ЕНЕРГОЗБЕРІГАЮЧІ ПАЛИВНІ ЕЛЕМЕНТИ З ВИКОРИСТАННЯМ ВОДНЯ

Abstract

Performed research work to determine the effect on the fuel cells of the temperature and change the shape of the elements (plates) in contact with hydrogen. It has been confirmed that the plate change takes two stages. In the first short time step, the maximum form of plate change is achieved. The temperature-dependence of the maximum bending of the plate obeys the extreme law. In the second, substantially longer phase, the plate is straightened. At low temperatures, the residual stationary bending of the plate is 20-30% of the maximum bending value. With increasing temperature, the bending rate of the plate increases and at 320-350oS the phenomenon becomes completely reversible. The mechanism of changing fuel cell form is discussed. As a result of the study, the experimental regularities of the hydrogen-induced form of change of the palladium plate are established, it is determined that a temporary "metal-hydrogen" gradient material is formed at hydrogen saturation and hydrogen concentration stresses always arise. This, in turn, provides for efficient planning and determination of the time of penetration of hydrogen into the metal, controlling the shape change, and allowing the fuel cell to operate. It is determined that the maximum bending of the plate with increasing temperature changes according to the extreme law and in the temperature range 220-260oS the bending reaches the maximum value.
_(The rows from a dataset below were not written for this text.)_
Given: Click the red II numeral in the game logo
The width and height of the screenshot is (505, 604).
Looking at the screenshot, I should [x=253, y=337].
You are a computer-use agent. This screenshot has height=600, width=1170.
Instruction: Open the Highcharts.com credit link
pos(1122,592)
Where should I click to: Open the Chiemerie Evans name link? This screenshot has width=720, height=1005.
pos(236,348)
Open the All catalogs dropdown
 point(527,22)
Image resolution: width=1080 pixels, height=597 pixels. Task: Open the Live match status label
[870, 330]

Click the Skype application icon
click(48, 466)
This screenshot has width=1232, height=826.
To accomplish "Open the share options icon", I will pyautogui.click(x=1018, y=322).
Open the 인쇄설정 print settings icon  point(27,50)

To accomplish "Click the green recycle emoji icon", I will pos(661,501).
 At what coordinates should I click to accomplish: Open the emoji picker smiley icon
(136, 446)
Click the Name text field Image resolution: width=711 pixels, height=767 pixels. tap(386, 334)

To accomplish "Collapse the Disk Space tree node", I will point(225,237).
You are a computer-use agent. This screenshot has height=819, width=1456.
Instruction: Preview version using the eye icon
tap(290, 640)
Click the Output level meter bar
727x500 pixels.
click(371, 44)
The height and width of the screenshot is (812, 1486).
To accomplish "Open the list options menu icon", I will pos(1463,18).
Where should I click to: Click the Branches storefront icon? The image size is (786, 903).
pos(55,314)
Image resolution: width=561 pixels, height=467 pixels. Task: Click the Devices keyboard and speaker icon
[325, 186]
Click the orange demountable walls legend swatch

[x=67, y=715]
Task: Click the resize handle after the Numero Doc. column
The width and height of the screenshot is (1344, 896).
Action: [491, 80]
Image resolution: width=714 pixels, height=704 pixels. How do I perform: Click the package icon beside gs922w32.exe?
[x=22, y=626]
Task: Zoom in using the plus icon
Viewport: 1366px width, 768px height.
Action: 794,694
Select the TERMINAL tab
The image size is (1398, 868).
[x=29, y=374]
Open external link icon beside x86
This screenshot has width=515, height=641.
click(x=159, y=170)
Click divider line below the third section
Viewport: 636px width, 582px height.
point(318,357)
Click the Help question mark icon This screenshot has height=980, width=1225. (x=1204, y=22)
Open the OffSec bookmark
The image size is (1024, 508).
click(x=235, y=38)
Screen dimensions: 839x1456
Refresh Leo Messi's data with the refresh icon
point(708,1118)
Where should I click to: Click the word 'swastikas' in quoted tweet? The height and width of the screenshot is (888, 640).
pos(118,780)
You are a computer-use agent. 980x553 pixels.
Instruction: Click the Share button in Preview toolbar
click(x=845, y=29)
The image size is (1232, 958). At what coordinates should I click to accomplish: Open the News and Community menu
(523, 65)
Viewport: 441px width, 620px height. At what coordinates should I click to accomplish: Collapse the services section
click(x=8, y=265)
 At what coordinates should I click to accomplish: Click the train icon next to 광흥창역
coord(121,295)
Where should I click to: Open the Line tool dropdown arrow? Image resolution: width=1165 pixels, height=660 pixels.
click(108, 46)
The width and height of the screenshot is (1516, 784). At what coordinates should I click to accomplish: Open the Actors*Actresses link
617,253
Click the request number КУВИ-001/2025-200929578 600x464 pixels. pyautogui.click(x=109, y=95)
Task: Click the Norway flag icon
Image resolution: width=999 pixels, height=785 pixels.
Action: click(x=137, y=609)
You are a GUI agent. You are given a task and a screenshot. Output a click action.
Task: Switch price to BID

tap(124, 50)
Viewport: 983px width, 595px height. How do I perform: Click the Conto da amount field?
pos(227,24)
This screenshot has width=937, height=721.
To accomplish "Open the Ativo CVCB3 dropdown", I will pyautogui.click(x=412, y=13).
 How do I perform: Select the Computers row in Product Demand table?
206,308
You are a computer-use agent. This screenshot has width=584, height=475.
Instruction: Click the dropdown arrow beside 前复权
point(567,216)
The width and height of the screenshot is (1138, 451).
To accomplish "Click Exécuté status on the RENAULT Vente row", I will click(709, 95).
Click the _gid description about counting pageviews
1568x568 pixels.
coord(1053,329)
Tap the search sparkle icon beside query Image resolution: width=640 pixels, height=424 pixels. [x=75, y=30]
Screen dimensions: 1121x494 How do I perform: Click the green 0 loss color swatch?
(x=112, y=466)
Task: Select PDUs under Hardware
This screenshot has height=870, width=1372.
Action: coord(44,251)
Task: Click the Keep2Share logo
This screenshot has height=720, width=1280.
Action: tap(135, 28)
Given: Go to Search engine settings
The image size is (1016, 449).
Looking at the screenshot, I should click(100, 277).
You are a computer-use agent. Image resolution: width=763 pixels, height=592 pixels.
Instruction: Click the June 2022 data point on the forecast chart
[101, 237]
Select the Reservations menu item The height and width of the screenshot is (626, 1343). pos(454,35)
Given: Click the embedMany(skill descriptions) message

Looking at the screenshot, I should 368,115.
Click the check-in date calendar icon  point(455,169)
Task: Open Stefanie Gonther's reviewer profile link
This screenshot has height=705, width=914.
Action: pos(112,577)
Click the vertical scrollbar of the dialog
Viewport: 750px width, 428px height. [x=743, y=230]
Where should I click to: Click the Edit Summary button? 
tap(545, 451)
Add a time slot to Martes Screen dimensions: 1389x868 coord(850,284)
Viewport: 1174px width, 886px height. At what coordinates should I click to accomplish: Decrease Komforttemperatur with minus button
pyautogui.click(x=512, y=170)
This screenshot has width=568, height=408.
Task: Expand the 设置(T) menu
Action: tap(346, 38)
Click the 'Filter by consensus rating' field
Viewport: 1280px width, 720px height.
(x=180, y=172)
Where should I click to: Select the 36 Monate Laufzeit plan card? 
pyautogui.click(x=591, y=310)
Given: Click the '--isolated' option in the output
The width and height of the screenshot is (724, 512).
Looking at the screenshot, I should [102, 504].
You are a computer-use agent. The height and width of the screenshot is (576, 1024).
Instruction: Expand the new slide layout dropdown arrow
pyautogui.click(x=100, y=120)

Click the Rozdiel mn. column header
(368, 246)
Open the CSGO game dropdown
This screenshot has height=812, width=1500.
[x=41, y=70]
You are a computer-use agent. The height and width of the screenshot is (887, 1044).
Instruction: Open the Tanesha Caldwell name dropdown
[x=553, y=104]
It is shown that the maximum bending of the plate is determined by two fundamental properties of the Pd-H system, namely, the diffusion coefficient and the equilibrium solubility of hydrogen in palladium. The scientific novelty is the use of the known material palladium, which in contact with hydrogen becomes a temporary gradient alloy with variable physical properties. It is established that the heat exchange in the plate and the energy equilibrium around the plate are based on the velocity on the heat flux that occurs during reactions in the fuel cells and the heat losses that occur in the fuel cell. The practical importance of the work lies in the possibility of using the developed algorithm in practice in the manufacture of specific devices operating on the basis of a fuel cell - hydrogen, with the possibility of modeling this process in Matlab. But improving the working conditions of fuel cells and hydrogen sensors, because at low temperatures there is a relatively small residual bending of the plate, and accordingly the shape of the fuel cell.